According to the results, the number of employers offering disability insurance, critical illness and accident insurance grew by more than 8% compared to the prior year's survey data. The reason is that these are low- to no-cost for the companies, the report said. In fact, 77% of respondents said they offer voluntary life insurance, and 67% offer accident insurance.
Employers are also shifting how quickly they provide benefits, according to Steve Sichterman, vice president of transportation-focused ConversionU at Conversion Interactive Agency.
"The market continues to heat up, so companies have to look for any advantage they can offer."
Vice President of ConversionU
"The most competitive offering we are currently seeing is immediate medical coverage, eliminating any waiting period," he said. "This is something that began during the pandemic."
Beck's consultancy also sees demand for food vouchers and free food when drivers can't use truck stops, as well as more robust employee assistance programs and stress-counseling services, she said. Employees also want COVID-19 testing, treatment and vaccines covered at 100%.
Additionally, when it comes to spelling out benefits, 80% of employers are increasing benefit communications, or intend to do so, according to the MetLife 2021 Employee Benefits Survey.
Worth the expense?
While costs for most trucking companies continue to rise, Beck predicted spending on benefits to attract and keep drivers will continue into the near future.

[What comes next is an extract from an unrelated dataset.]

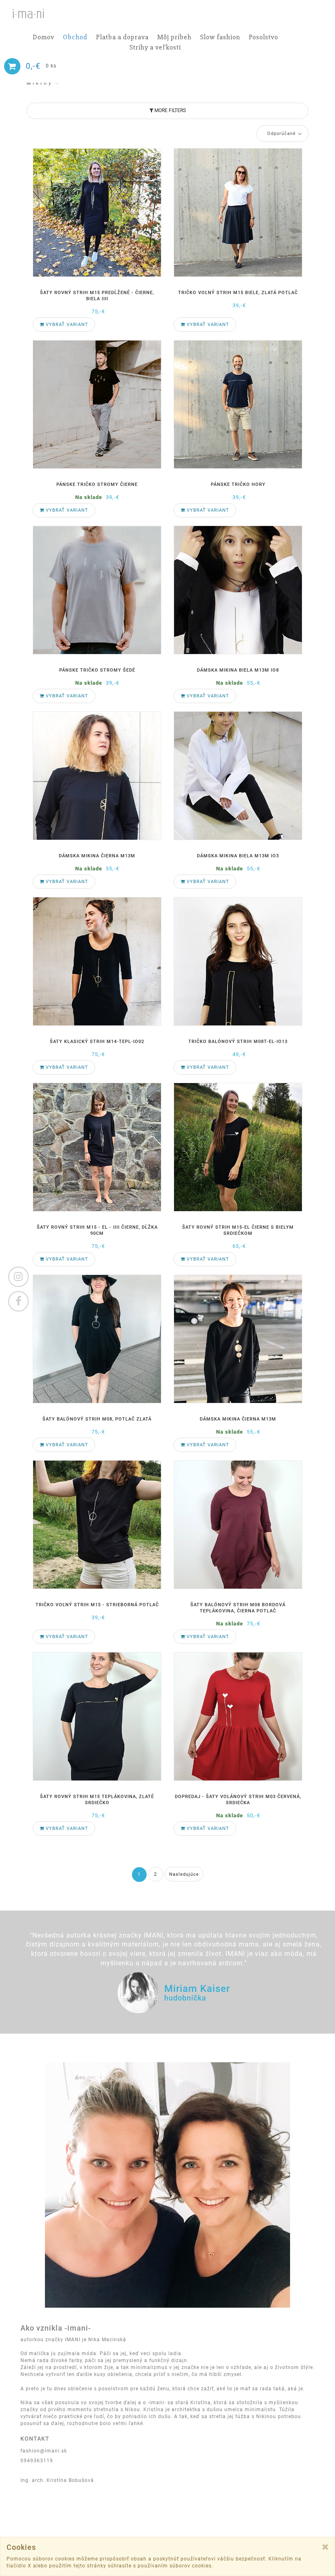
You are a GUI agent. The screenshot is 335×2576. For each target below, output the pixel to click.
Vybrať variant (66, 324)
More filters (169, 110)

"It's hard to say, but it looks like we will be in this situation for a while," she said. "The majority of motor carriers have been successful in getting increases from their customers to help with this and are allocating a larger percentage of revenues toward driver pay and benefits."
But Beck also expressed uncertainty on the value of spending more on benefits as a driver recruitment tool.
"It remains to be seen whether or not putting more money into benefits will have any meaningful impact on recruiting or retention now, or in the long term," she said.
TL fleets with 100-1,000 trucks spend the most on benefits
Sichterman added that looking to the future, the drive recruitment and retention game all comes down to competition.
"The market continues to heat up," he said, "so companies have to look for any advantage they can offer."
Pulling out all the stops is necessary at this juncture, but benefits are not at the heart of the driver shortage issue, said Beck.
"These workforce problems are not due to pay or benefits. We have a huge driver shortage that continues to get worse," she pointed out. "While these reactions may be helping to attract drivers away from other carriers or potentially hold on to the ones they have for longer, it isn't necessarily helping to bring more new qualified drivers into the hiring pool, or stopping those who are ready to slow down or retire."